Holy Sh*t #68 – Un uomo o un personaggio?

Paul Heyman, un avvocato, un personaggio, un padre, un figlio, un marito, un uomo. Uno dei suoi soprannomi è “One of the greatest minds in Professional Wrestling”, che non credo necessiti traduzioni. E così è. Eppure, Paul Heyman, cerchiamo di osservalo con un occhio più umano e personale, al di là delle storyline: lui è nelle mani di Brock Lesnar, che lo paga per difenderlo e per presenziare al posto suo. Una mente tanto brillante, obbligata, intrappolata nel suo destino, nel suo lavoro. Lui, un manager, un commentatore, un booker di successo, limitato nel ruolo del leccapiedi del campione Universale.
Questa non vuole essere un’accusa a lui o a chi ha scelto di metterlo in questa posizione, ma una disamina della persona Paul Heyman, un soggetto schiavo del suo cervello se visto come se il wrestling non fosse semplice intrattenimento, un personaggio sul quale sarebbe magnifico costruire uno spin-off come in una serie tv.

Tutti noi adoriamo Paul Heyman. Ha carisma, una parlantina fuori dal comune per quanto ripetitiva a tratti e un magnetismo naturale: chiunque ascolti un suo discorso ne resta sempre ammaliato. Lui è un catalizzatore d’attenzioni, proprio come un avvocato. Fluente, sciolto, rilassato: potrebbe fare il politico e invece para le spalle a Brock Lesnar, prigioniero del suo io, dipendente quando la gente potrebbe tranquillamente dipendere da lui. Si dice che molti si trovino bene a farsi comandare, ma io non credo che Heyman sia in queste condizioni: lui non ha scampo perché ha bisogno del suo lavoro per mantenere la propria famiglia, perché d’altronde è sempre un uomo, oltre alle sue doti da oratore che quasi lo consacrano a divinità davanti a tutti noi tifosi. Così certe volte si è costretti a fare quello che non vorremmo pur di restare nella barca. Lo scenario verificatosi nell’ultima puntata di RAW, con Heyman implorante ai piedi di Kurt Angle, prima dell’arrivo del suo assistito, è caratteristico e pittoresco: illustra meravigliosamente la situazione di un signore di 53 anni con le mani legate, e il suo sorriso, il suo ghigno malefico e di sollievo al risuonare della theme song del campione Universale parlano da soli, riflettendo le sue emozioni, la sua felicità nel sapere che anche questa settimana potrà portare la pagnotta a casa e non avrà problemi nel mentenere la propria famiglia, l’unica cosa che più di tutte importa a una persona qualunque, come lo è lui, come lo sei tu lettore, come lo sono io autore.
Poco importa se alla fine della fiera, Paul Heyman sia stato quasi calpestato per tutta una serata, perché l’importante è essere comunque riusciti a lavorare un’altra sera, mantenendo il proprio impiego.

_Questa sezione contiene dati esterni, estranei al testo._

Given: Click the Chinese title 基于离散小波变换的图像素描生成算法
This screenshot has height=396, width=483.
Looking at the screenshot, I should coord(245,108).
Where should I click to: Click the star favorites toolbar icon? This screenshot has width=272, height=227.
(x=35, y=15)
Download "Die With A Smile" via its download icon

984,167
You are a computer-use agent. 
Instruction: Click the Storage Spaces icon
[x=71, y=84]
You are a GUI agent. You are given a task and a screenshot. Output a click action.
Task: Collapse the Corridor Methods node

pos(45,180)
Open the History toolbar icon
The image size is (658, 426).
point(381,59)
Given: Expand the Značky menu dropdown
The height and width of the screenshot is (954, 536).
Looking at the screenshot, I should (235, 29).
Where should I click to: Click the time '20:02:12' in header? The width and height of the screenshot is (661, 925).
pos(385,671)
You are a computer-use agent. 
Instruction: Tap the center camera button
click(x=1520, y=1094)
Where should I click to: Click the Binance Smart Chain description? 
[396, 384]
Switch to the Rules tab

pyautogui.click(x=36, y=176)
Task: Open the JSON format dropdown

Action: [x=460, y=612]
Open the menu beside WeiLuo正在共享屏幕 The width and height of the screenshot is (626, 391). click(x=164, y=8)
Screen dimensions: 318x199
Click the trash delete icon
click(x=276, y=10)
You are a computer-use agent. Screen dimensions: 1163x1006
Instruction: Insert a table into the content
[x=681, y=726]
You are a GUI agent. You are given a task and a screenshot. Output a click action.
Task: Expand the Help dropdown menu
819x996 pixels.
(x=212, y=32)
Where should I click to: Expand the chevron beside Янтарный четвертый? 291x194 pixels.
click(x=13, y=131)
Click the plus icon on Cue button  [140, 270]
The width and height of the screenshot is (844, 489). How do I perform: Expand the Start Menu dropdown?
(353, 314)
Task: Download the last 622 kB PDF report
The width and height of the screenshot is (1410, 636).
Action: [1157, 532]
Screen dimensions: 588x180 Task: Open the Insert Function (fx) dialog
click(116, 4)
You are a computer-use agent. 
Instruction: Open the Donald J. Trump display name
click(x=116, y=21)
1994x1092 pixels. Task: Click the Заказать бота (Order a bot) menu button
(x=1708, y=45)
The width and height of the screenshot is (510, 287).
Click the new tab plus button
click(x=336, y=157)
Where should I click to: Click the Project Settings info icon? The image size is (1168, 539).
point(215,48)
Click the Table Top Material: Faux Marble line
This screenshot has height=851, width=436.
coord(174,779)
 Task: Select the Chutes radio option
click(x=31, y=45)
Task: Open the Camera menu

Il dramma di un uomo del genere si scrive da solo. Paul Heyman è solo un attore, un personaggio in una recita che continua da anni e anni, eppure è uno dei pochi là dentro che si dimostra trasparente, facendo quasi apparire i suoi, perdonatemi il gioco di parole, apparenti mali, apparenti per il semplice motivo che, in effetti, non esistono davvero, ma che sarebbe curioso, una volta, immaginare che ci siano, quasi a ricalcare la dimensione in cui si ritrova “Una delle più grandi menti del Pro Wrestling”, l’uomo dietro l’indimenticata ECW, uno dei commentatori migliori in assoluto e uno dei manager più celebrati di sempre.